Глава 7

Генри Розитер вместе с Барби-Энн, Беном Ропером и Денни поехали в фургоне, а мы с Фуэнтесом — верхом.

Здание школы возвышалось на пологом холме, примерно в двадцати пяти ярдах от которого протекал ручей, давший название самой школе. Вокруг собралось не меньше дюжины экипажей — в основном фургонов, — но среди них стояли также пролетка, двухместная бричка и армейский санитарный фургон.

Что касается лошадей, на которых прибыли верхом, то тут их насчитывалось не меньше полусотни. Я бы не поверил, что в этих краях проживает так много народу, однако, как убедился потом, здешнее общество походило на любое другое общество Запада, и некоторые из прибывших добирались целый день, чтобы только попасть сюда. Вечеринки, танцы и благотворительные ужины устраивались не так уж часто, поэтому всякий раз собирали кучу народу.

Только что подкатил Сэддлер. На сиденье рядом с ним сидела худая, усталая женщина, как я потом узнал, его жена. Рядом с ними спешился худощавый, но широкоплечий мужчина.

— Это Клаус, — прошептал Фуэнтес. — Он получает сороковник в месяц.

Как только представилась возможность, я рассмотрел его. Он носил при себе револьвер, а под курткой — если я не ошибался — еще один, засунутый за ремень. Прежде я его не встречал.

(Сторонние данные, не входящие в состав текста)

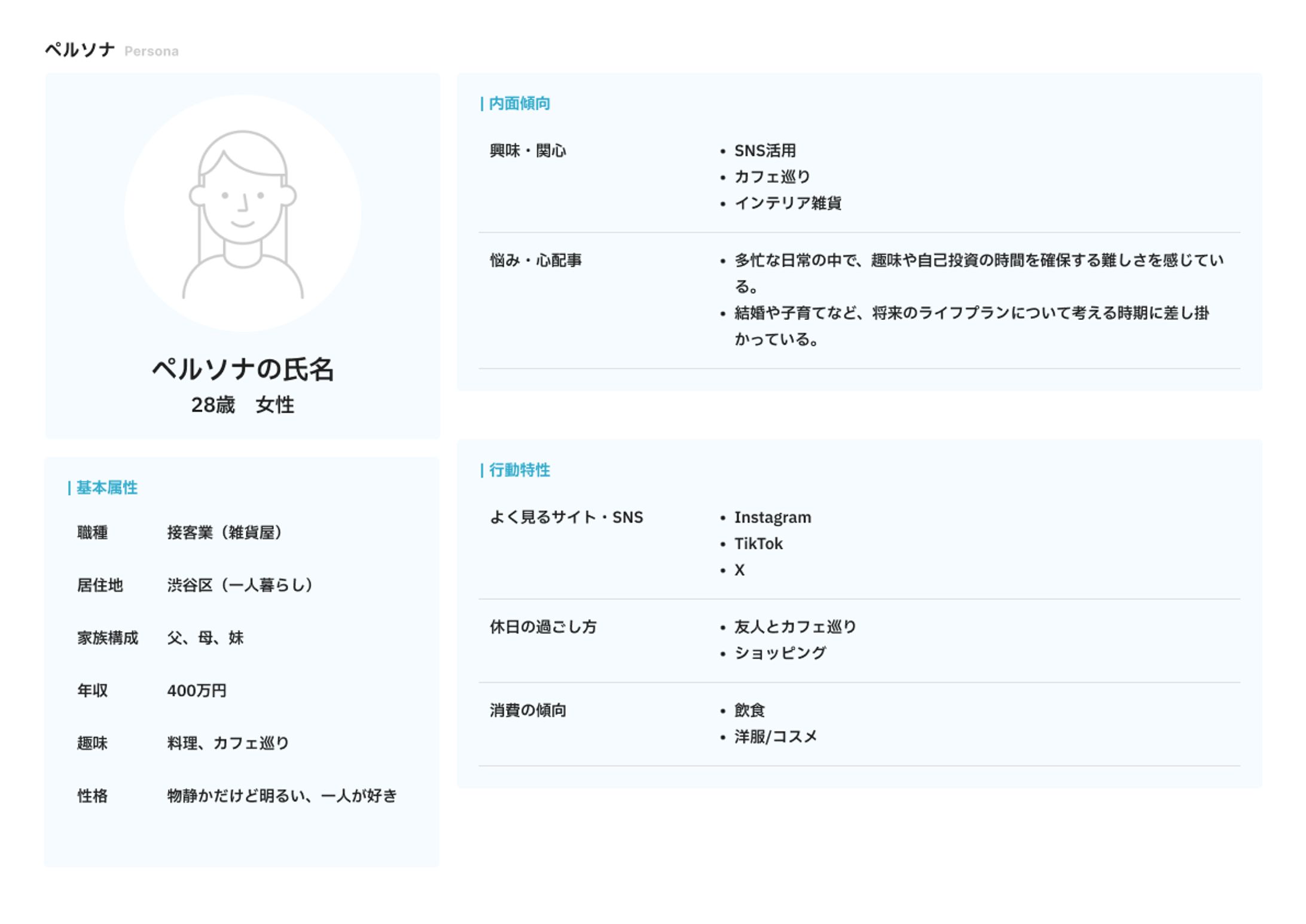Screen dimensions: 1306x924
Task: Click the 基本属性 section heading
Action: click(106, 488)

Кто-то наигрывал на скрипке, стоял запах кофе.

Неожиданно раздался крик:

— А вот и майор!

Он приехал в бричке, совершенно новой, блестящей и элегантной, в окружении шести всадников. В бричке сидели Энн — одетая скромно, но со вкусом — и мужчина, который, по всей видимости, и был майором, — высокий, с сильными плечами и безукоризненной во всех отношениях выправкой.

Он сошел первым, затем помог дочери. С ними прибыла еще одна чета, также хорошо одетая. Но лиц я не смог разглядеть из-за тусклого освещения. Никого из его всадников я не знал, но они были широкоплечими парнями, прекрасно державшимися в седле — ни дать ни взять настоящие кавалеристы.

Поскольку я стоял в тени, Энн Тимберли не заметила меня, когда входила в школу, чему я очень обрадовался. Я достал свой дорогой, сшитый на заказ черный костюм из тонкого сукна и надел очень элегантные воскресные сапоги, начищенные до блеска, а также белую рубашку и узкий черный галстук.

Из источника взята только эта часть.